X86oid Pseudo Atomic
2009-03-29 -- The relatively recent chit - chat about allocation and interrupts have had me looking at ways to speed up pseudo atomic in SBCL.
(defmacro pseudo-atomic (&rest forms)
(with-unique-names (label)
`(let ((,label (gen-label)))
(inst or (make-ea :byte :disp (* 4 thread-pseudo-atomic-bits-slot))
(fixnumize 1) :fs)
,@forms
(inst xor (make-ea :byte :disp (* 4 thread-pseudo-atomic-bits-slot))
(fixnumize 1) :fs)
(inst jmp :z ,label)
;; if PAI was set, interrupts were disabled at the same
;; time using the process signal mask.
(inst break pending-interrupt-trap)
(emit-label ,label))))
EBP
My first idea was that ORing is unnecessary since with the slew of
interrupt fixes going into 1.0.26 every interrupt deferred by pseudo
atomic is handled as soon as we leave the pa section. Hence, a
simple MOV would suffice.

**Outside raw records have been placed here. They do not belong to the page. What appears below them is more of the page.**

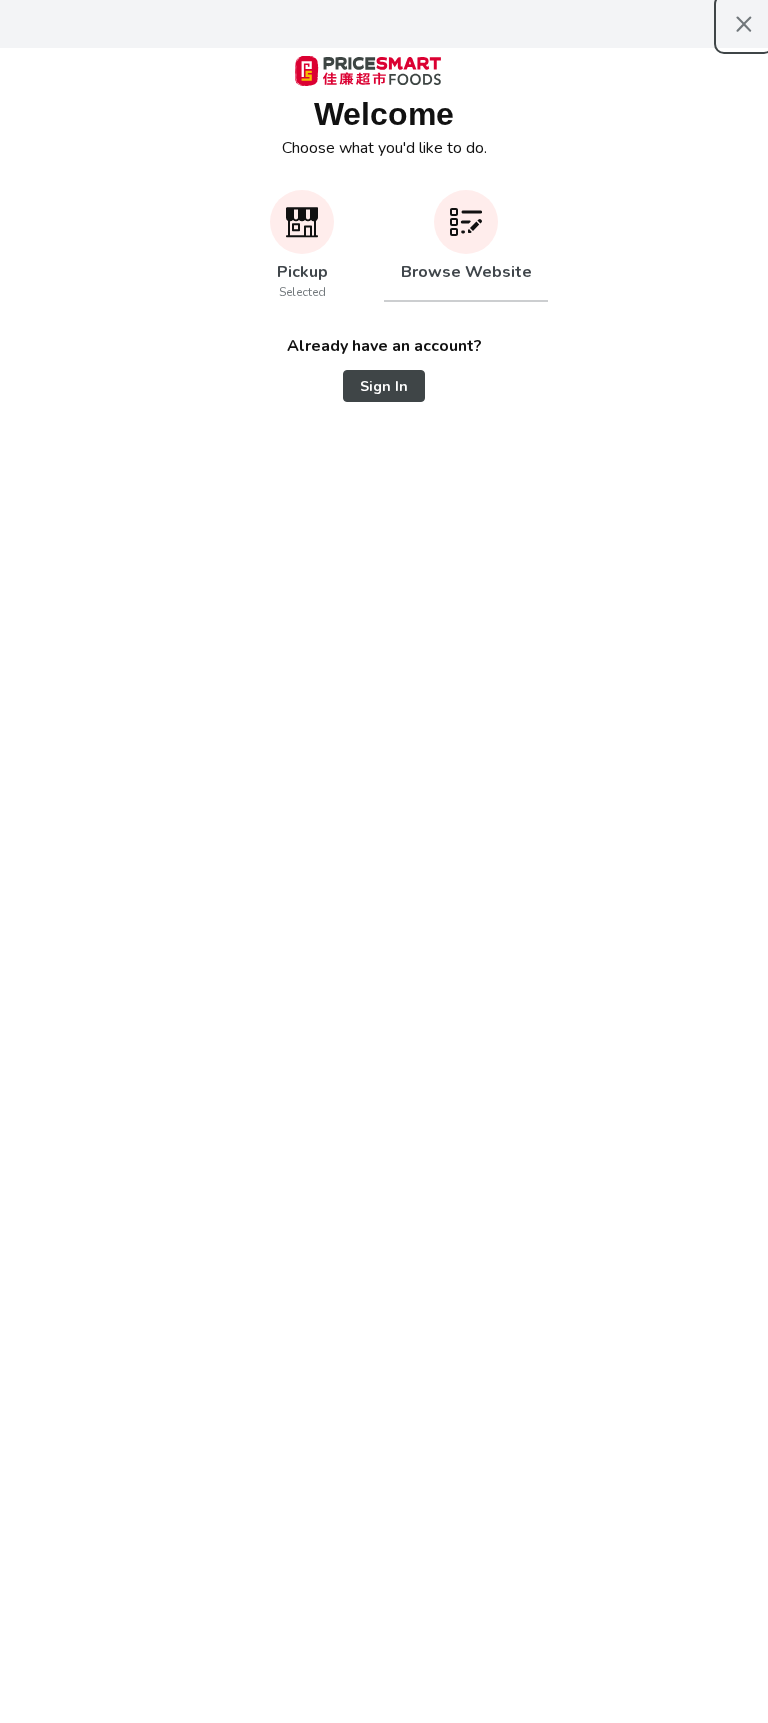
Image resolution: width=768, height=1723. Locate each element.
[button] (302, 246)
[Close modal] (744, 24)
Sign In (384, 386)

Or if we wanted to be fancy we could rely
on the fact that within SBCL EBP
is always even (that leaves the
first bit of PSEUDO-ATOMIC-BITS
for the interrupted flag) and
non-zero:
(defmacro pseudo-atomic (&rest forms)
(with-unique-names (label)
`(let ((,label (gen-label)))
(inst mov (make-ea :dword :disp (* 4 thread-pseudo-atomic-bits-slot))
ebp-tn :fs)
,@forms
(inst xor (make-ea :dword :disp (* 4 thread-pseudo-atomic-bits-slot))
ebp-tn :fs)
(inst jmp :z ,label)
;; if PAI was set, interrupts were disabled at the same time
;; using the process signal mask.
(inst break pending-interrupt-trap)
(emit-label ,label))))
This shaves a few bytes off the code and is an overall 0.5% win in cl-bench (see "pseudo-atomic.ebp" in the results).
mprotect
But if the page of PSEDUO-ATOMIC-BITS
is made write protected
when an interrupt is deferred, then the pending interrupt can be run
from the sigsegv handler where we land coming out of pseudo atomic:
(defmacro pseudo-atomic (&rest forms)
`(progn
(inst mov (make-ea :dword :disp (* 4 thread-pseudo-atomic-bits-slot))
ebp-tn :fs)
,@forms
(inst xor (make-ea :dword :disp (* 4 thread-pseudo-atomic-bits-slot))
ebp-tn :fs)))
And four more bytes are saved, making the total overhead of pseudo atomic 12 bytes (+2 bytes with threads). This version is labelled "pseudo-atomic.mprotect.ebp" and is not faster than the previous one. Somewhat suprisingly, this variant ("pseudo-atomic.mprotect.mov") is just as fast:
(defmacro pseudo-atomic (&rest forms)
`(progn
(inst mov (make-ea :byte :disp (* 4 thread-pseudo-atomic-bits-slot))
2 :fs)
,@forms
(inst mov (make-ea :byte :disp (* 4 thread-pseudo-atomic-bits-slot))
0 :fs)))
Direction flag
Another idea is to hijack the direction flag:
(defmacro pseudo-atomic (&rest forms)
`(progn
(inst std)
,@forms
(inst cld)
(inst mov (make-ea :byte :disp (* 4 thread-pseudo-atomic-bits-slot))
0 :fs)))
where the mov instruction sigsegvs if pseudo atomic was interrupted. This is little more than a quick hack to gauge expected performance, because SBCL itself uses the direction flag in a number of places, to say nothing about alien land. However, there seems to be no reason to pursue this further as its performance disappoints.
All in all, I have expected more gains, in particular I'm disappointed by the performance of the mprotect trick. Still 0.5% is okay for such a small change. Code is available here (from the pseudo-atomic branch of my git tree).